B Matrix Exponential: Researching Origins & Applications

[lekh2003]

I am conducting research into the matrix exponential, and I would like to discuss the mathematical development of the exponential, and eventually some applications in terms of quantum physics.

Currently, my problem is tracking down the original usage of this technique. I am trying to find a field of mathematics where it was first used, or perhaps an article in a journal that discusses the creation of the technique from the 19th century or so. I have found many applications, such as with differential equations, but no discussion of the origins of the methodology.

Can anyone help me out?

 

[WWGD]

I believe it originated from within Lie theory. Maybe @fresh_42 knows?

 

[S.G. Janssens]

You can find a nice account of this in: Engel and Nagel, One-Parameter Semigroups for Linear Evolution Equations, Springer, 2000.

Specifically, look at the contributed Chapter VII by Hahn and Perazzoli, A Brief History of the Exponential Function. (The book itself is at a graduate level, but this chapter starts before that.)

 

[lekh2003]

You can find a nice account of this in: Engel and Nagel, One-Parameter Semigroups for Linear Evolution Equations, Springer, 2000.

Specifically, look at the contributed Chapter VII by Hahn and Perazzoli, A Brief History of the Exponential Function. (The book itself is at a graduate level, but this chapter starts before that.)

Thank you so much! I'll read through them.

 

[fresh_42]

I have no idea what you mean by

I have found many applications, such as with differential equations, but no discussion of the origins of the methodology.

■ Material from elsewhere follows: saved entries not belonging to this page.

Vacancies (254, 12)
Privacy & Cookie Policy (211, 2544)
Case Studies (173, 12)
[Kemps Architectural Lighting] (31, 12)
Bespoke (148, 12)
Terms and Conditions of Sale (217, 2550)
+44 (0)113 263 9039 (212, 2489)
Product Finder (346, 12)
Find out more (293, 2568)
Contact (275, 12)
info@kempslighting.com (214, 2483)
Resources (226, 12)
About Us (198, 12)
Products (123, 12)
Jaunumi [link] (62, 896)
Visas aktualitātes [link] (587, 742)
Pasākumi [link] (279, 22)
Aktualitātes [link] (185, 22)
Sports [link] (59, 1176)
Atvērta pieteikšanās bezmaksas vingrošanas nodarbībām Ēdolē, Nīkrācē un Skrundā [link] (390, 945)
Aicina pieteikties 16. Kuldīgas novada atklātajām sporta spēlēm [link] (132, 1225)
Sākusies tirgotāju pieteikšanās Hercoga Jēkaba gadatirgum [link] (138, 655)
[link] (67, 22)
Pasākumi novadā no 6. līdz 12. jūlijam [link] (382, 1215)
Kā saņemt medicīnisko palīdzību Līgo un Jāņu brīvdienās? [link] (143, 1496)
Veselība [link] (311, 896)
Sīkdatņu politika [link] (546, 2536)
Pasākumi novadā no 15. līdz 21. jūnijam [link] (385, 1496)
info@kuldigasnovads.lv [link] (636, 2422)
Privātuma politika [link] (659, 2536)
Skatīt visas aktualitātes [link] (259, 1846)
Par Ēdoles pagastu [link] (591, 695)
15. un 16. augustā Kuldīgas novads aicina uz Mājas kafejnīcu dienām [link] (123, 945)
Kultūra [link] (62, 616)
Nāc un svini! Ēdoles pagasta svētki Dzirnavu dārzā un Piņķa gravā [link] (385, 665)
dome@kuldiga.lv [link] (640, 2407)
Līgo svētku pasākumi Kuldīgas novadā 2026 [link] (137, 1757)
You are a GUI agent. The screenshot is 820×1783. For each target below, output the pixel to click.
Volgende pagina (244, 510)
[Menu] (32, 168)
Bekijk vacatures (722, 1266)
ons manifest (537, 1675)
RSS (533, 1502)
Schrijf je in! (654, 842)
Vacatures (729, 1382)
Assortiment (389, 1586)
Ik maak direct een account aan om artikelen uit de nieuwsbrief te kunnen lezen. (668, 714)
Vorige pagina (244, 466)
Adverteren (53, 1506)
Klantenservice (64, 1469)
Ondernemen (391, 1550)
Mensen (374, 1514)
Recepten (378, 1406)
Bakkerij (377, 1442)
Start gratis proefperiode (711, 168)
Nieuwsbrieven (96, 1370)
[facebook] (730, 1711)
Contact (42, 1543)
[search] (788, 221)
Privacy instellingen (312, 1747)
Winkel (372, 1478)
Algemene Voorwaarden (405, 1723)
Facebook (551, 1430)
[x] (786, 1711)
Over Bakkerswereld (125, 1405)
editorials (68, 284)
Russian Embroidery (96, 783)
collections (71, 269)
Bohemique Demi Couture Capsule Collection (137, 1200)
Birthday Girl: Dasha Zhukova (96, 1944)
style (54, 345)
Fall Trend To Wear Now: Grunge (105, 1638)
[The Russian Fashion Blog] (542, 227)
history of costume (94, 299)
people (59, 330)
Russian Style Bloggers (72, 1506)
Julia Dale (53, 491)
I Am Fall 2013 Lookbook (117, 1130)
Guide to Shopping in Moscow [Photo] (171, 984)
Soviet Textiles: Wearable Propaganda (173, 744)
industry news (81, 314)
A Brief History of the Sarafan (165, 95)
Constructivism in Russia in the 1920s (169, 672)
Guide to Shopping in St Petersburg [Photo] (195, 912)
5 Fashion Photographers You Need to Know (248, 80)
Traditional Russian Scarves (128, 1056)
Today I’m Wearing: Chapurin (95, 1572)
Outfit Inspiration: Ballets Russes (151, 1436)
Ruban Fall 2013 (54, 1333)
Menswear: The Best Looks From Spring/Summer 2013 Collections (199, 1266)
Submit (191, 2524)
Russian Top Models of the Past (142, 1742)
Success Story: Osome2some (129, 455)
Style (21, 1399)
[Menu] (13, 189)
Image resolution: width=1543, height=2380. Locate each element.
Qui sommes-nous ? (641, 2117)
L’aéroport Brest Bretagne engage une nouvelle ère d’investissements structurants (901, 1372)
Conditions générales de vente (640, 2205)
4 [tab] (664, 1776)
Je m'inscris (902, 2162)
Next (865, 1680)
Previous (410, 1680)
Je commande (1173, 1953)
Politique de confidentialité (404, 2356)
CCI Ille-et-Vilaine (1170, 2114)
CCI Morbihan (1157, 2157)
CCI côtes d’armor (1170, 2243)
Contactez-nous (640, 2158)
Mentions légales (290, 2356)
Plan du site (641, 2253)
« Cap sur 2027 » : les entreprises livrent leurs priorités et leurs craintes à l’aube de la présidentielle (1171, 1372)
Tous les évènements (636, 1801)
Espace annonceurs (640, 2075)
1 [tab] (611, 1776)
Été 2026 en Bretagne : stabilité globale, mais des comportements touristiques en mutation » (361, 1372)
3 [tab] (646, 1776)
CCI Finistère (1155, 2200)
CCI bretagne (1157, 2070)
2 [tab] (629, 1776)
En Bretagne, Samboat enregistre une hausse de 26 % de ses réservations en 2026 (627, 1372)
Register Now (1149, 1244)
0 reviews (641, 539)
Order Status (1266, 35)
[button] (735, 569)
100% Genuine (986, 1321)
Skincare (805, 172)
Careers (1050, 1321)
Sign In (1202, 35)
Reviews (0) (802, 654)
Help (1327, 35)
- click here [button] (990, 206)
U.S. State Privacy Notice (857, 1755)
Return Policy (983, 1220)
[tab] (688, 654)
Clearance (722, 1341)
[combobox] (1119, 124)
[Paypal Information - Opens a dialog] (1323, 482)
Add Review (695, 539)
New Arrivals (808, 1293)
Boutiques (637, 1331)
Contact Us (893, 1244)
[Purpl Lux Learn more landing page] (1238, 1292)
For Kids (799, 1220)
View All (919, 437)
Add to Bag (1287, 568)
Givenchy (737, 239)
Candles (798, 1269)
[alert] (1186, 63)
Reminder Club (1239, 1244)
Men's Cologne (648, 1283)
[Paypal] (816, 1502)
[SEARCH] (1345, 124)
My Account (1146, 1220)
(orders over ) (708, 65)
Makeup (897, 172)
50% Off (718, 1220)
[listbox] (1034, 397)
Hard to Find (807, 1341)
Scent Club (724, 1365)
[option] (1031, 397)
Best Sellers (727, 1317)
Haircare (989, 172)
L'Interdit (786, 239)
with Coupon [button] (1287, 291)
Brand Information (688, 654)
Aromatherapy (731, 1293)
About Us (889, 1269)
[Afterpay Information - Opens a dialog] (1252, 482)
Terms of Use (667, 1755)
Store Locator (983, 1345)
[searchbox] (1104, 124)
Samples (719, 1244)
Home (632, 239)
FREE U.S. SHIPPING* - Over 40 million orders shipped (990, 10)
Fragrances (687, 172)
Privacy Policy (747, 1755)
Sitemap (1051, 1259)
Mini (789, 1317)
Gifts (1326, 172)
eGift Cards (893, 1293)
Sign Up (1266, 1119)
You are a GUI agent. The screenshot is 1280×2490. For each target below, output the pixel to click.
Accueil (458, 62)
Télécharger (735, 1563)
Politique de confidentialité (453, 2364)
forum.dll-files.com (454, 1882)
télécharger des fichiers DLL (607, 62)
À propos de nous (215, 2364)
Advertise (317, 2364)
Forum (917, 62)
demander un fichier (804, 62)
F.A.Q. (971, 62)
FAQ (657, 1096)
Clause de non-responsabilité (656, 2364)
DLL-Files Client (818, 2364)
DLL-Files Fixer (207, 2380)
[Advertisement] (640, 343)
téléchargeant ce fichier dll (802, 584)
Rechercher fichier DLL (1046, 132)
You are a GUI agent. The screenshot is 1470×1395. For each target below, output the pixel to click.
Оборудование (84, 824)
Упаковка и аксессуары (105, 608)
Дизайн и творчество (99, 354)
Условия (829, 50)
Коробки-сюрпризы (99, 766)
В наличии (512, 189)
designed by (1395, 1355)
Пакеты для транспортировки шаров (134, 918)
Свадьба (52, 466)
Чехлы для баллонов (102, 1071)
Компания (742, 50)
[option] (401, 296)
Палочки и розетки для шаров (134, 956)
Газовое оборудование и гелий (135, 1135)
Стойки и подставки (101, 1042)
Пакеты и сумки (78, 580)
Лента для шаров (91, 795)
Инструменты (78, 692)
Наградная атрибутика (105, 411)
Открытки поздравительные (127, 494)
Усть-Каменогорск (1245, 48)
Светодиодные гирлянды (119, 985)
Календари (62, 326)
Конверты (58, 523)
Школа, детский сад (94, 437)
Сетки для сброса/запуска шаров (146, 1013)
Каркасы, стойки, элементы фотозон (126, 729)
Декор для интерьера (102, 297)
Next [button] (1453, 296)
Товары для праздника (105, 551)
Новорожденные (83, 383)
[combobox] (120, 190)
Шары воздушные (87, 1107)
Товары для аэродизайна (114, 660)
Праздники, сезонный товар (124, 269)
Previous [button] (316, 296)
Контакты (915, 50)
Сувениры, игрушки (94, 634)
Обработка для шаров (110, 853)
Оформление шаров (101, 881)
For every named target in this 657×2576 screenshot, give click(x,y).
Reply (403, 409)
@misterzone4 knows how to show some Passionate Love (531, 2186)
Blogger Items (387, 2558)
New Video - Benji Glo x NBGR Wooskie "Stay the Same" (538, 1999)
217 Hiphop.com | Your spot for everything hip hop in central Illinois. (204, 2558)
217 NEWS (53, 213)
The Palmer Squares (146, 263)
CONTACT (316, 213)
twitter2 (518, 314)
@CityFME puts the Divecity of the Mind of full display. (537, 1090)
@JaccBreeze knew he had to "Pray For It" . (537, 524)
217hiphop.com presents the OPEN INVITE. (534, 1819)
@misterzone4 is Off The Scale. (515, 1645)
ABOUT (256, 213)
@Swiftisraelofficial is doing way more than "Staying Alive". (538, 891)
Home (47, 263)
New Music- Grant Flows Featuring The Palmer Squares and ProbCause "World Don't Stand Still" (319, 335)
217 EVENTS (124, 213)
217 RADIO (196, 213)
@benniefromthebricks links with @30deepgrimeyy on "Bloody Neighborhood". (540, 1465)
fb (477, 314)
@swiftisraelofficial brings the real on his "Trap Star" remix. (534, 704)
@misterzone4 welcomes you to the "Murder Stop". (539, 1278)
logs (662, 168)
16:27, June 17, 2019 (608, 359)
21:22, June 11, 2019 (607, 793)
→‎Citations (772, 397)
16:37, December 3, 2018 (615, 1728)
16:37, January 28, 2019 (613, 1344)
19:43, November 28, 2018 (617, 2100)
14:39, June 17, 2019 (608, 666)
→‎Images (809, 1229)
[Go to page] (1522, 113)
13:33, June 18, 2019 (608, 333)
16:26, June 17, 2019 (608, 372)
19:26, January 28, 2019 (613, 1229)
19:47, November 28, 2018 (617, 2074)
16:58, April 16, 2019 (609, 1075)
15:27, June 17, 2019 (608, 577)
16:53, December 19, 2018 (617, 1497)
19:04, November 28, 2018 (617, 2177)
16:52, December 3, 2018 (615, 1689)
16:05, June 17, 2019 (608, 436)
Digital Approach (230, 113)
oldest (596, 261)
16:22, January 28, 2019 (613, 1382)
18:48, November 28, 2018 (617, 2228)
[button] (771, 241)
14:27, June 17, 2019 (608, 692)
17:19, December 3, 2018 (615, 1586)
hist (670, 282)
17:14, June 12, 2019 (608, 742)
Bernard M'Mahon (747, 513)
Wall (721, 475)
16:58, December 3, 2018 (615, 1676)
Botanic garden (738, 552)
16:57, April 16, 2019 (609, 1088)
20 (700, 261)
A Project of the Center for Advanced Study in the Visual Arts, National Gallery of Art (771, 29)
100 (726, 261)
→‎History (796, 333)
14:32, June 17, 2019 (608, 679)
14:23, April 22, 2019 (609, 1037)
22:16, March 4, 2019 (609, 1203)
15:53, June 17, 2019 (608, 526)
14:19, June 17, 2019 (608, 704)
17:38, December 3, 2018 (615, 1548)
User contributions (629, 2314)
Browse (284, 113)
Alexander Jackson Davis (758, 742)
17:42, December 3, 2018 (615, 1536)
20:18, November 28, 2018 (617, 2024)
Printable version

The exponential function is directly related to solutions of differential equations, including Lie theory. So we get back to Euler and Lagrange. It is the natural connection between tangent space (differential equations) and manifolds (solution space). Your question sounds to me as if you asked who it was who used an ansatz $y=ae^{bx}$ to solve a differential equation for the first time. My guess is Euler.

 

[StoneTemplePython]

The last couple pages of chapter 4 (i.e. section 4.7) of Stillwell's Naive Lie Theory would be of interest here.

It starts by noting that "the first person to extend the exponential function to noncommuting objects was Hamilton who applied it to quaternions almost as soon as he discovered them in 1843." (Note the matrix representation of quaternions was figured out by Cayley in 1858.)